Das Prinzip ist einfach: Die Reifen verfügen über verstärkte Seitenwände. Hat der Pneu einen Plattfuß, kann das Fahrzeuggewicht durch die härteren Seitenwände weiter getragen werden. Das reicht allemal für die Strecke bis zum nächsten Pannendienst. Tests haben ergeben: Die Reifen können im Notfall mehr als 150 Kilometer zurücklegen. Der Fahrer merkt gegebenenfalls durch ein Signal vom Reifendruck-Kontrollsystem und wohl meistens am Fahrverhalten, wenn ein Reifen platt ist - kann jedoch mit dem leicht schwammigen Fahrverhalten ungefährdet weiterfahren.

Die Vorteile neben der Gewichts- und Platzersparnis liegen auf der Hand: Die - ohnehin überaus seltenen - Reifenplatzer sind ebenso keine Gefahr mehr wie ein gefährlicher Reifenwechsel am dunklen Straßenrand. Das sorgt für Sicherheit.

Druck-volle Diskussion

Die Nachteile der Runflat-Reifen sind rar. Durch die härten Seitenwände fährt sich das Auto eine Spur härter und unkomfortabler als ein Reifen mit normaler Seitenwand. Doch praktisch nur Experten merken den Unterschied, und gerade bei einem sportlichen Auto gibt es Schlimmeres als ein strammes Abrollen. Zudem soll der Mehrverbrauch aufgrund der härteren Mischung bei mindestens einem Prozent liegen. Doch wahre Dimensionen sehen anders aus.

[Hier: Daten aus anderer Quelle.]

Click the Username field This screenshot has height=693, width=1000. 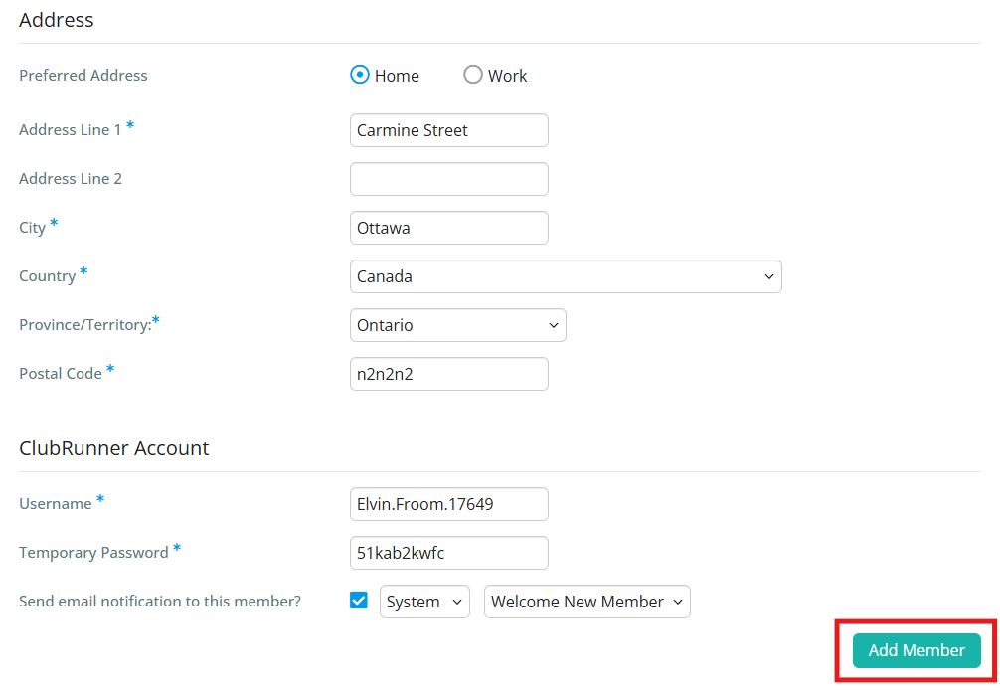coord(448,504)
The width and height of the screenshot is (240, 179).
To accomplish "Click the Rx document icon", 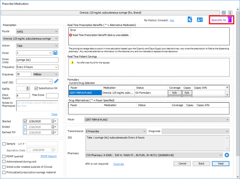I will click(x=190, y=20).
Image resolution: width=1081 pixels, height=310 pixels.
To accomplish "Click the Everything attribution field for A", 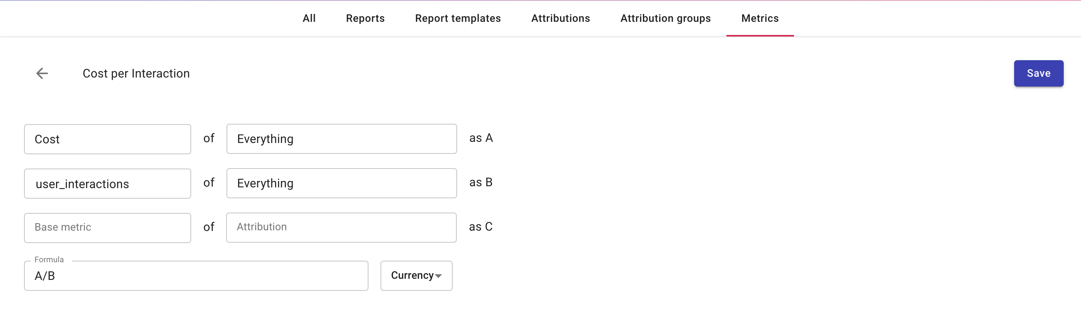I will pos(341,139).
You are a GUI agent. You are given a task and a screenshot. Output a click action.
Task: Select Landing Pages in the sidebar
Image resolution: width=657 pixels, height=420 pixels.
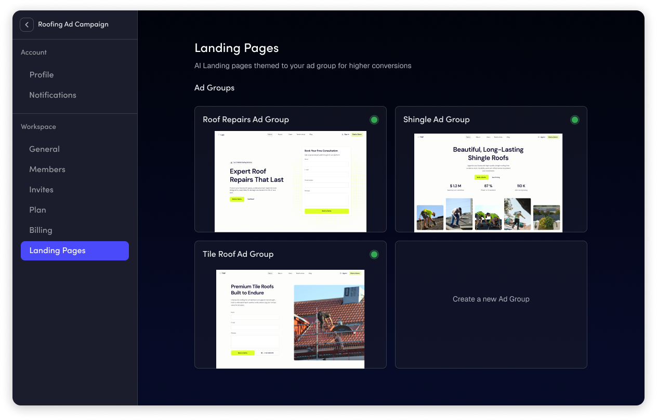(57, 250)
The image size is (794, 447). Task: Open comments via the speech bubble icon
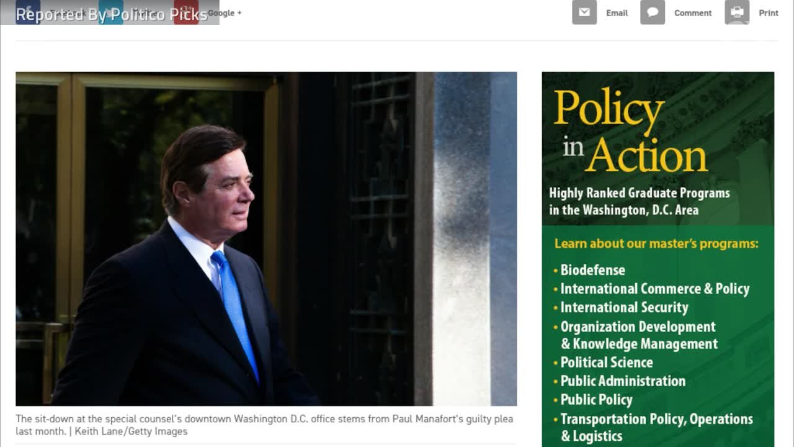pos(653,12)
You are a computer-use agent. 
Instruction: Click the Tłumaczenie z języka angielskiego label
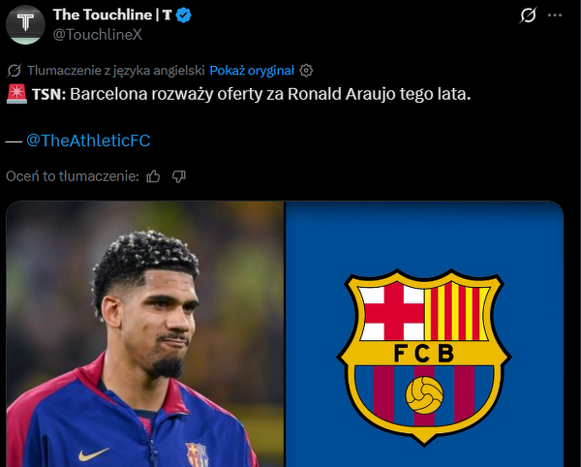pos(116,71)
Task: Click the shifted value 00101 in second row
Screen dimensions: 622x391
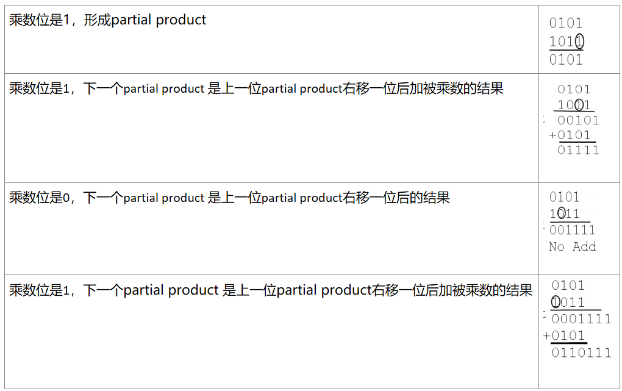Action: click(x=578, y=120)
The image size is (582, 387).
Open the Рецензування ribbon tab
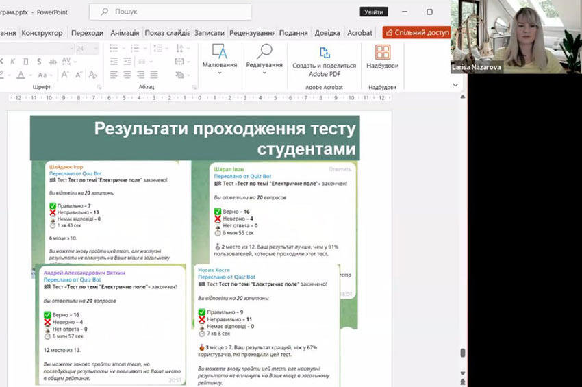click(252, 33)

BMW macht in der Reifendiskussion seit Jahren viel Druck und hat seine Modelle nach und nach umgestellt. Auch Winterreifen sind längst als Run-Flats zu bekommen. Bei den anderen Herstellern hinkt man deutlich hinterher. Mercedes-Benz bietet den Runflat-Pneu nur als Option. Die Ausstattungsquote liegt je nach Fahrzeugklasse bei zehn bis 35 Prozent, Tendenz steigend.

Teurer Pax-Pneu

Audi setzt seit einigen Jahren mit überschaubarem Erfolg auf eine andere Lösung. Auch hier können zum Beispiel die Modelle der luxuriösen A8-Reihe nach einem Reifenschaden weiterfahren. Beim Pax-System, das zusammen mit dem französischen Reifenhersteller Michelin entwickelt wurde, fährt das Fahrzeug auf einem von außen unsichtbaren Gummiring auf der Innenfelge weiter - auch wenn der Reifen keine Luft mehr hat.

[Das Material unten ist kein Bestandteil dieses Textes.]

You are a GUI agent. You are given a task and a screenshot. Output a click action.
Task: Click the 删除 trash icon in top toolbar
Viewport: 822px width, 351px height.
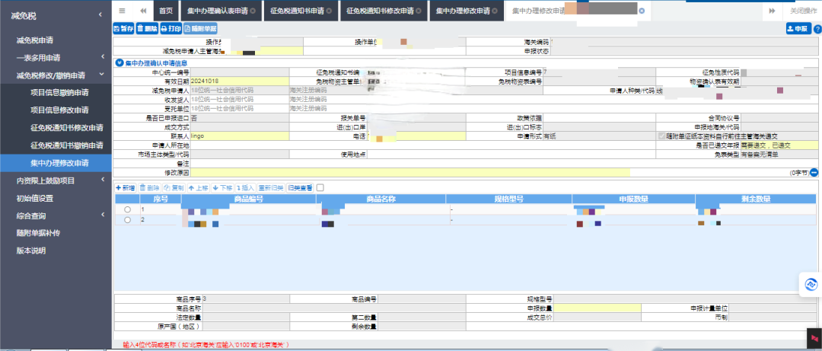pos(147,28)
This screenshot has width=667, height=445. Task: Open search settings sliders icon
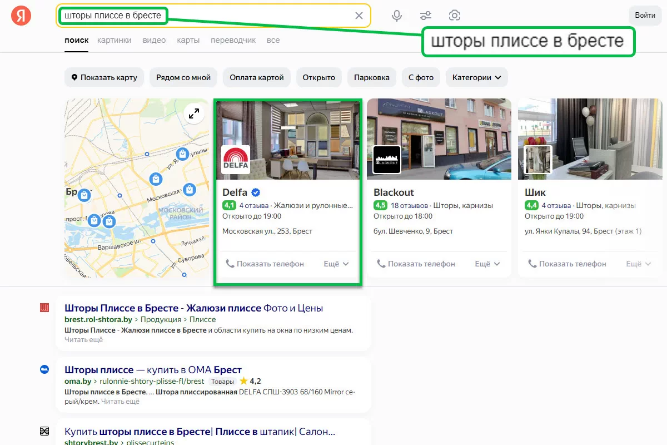pyautogui.click(x=426, y=16)
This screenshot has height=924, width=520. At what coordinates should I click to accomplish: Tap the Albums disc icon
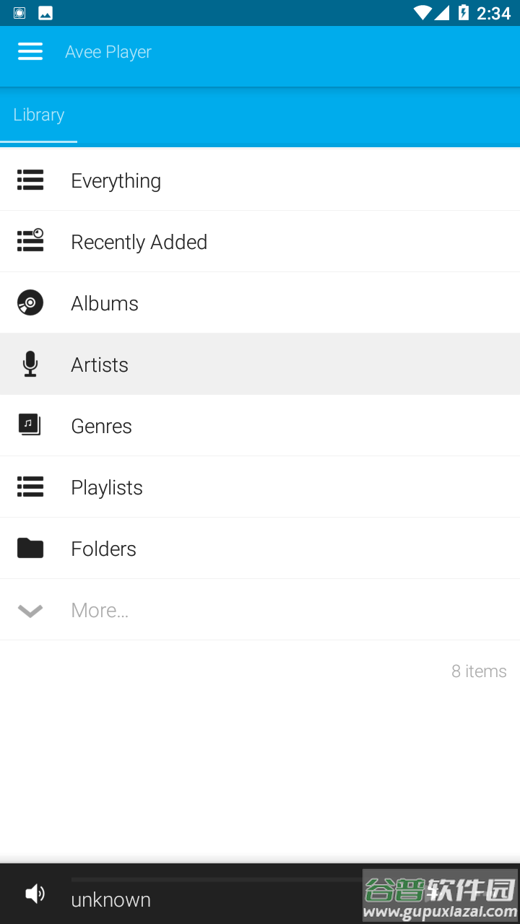tap(30, 302)
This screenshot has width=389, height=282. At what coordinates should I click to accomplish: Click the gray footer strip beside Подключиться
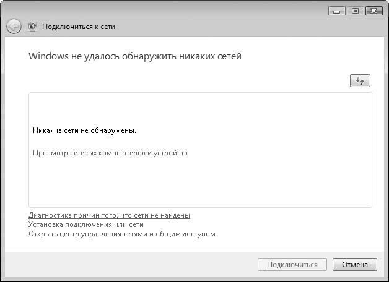coord(129,265)
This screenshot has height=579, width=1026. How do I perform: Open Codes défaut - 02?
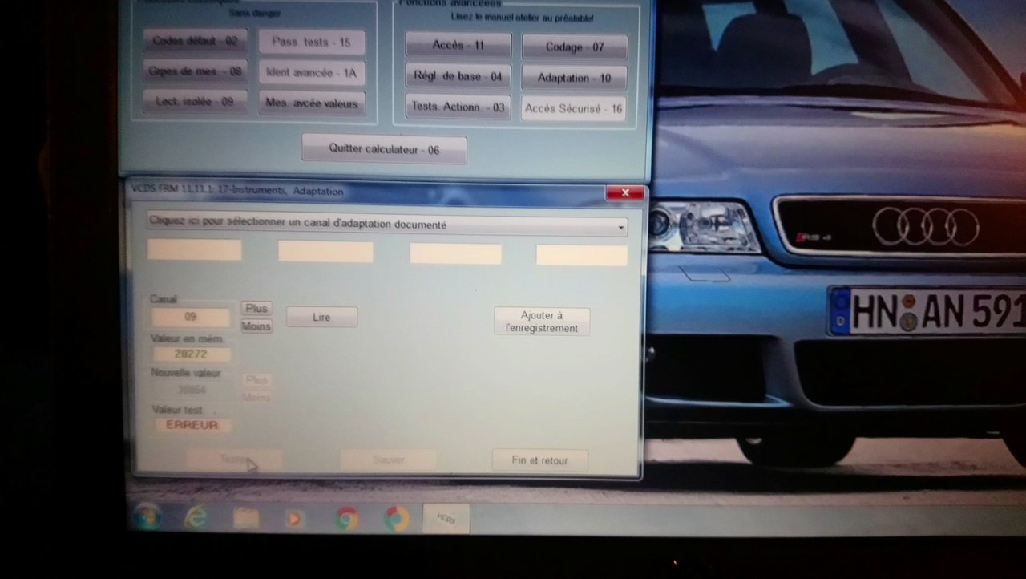pos(195,41)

Pax ist gut, jedoch deutlich aufwändiger und teurer als andere Systeme. Man benötigt spezielle Reifen und Felgen. Zudem muss der Handel besondere Geräte haben, um Pax-Reifen beziehen zu können. Folge: teuer und schlecht zu verkaufen. Nur wenige Audimodelle sind daher mit Pax-Lösungen unterwegs. Der Aufpreis liegt inklusive Breitreifen für einen Audi A8 bei mehr als 2100 Euro. Zudem bietet Pax-Erfinder Michelin selbst mittlerweile einen Runflat-Reifen an.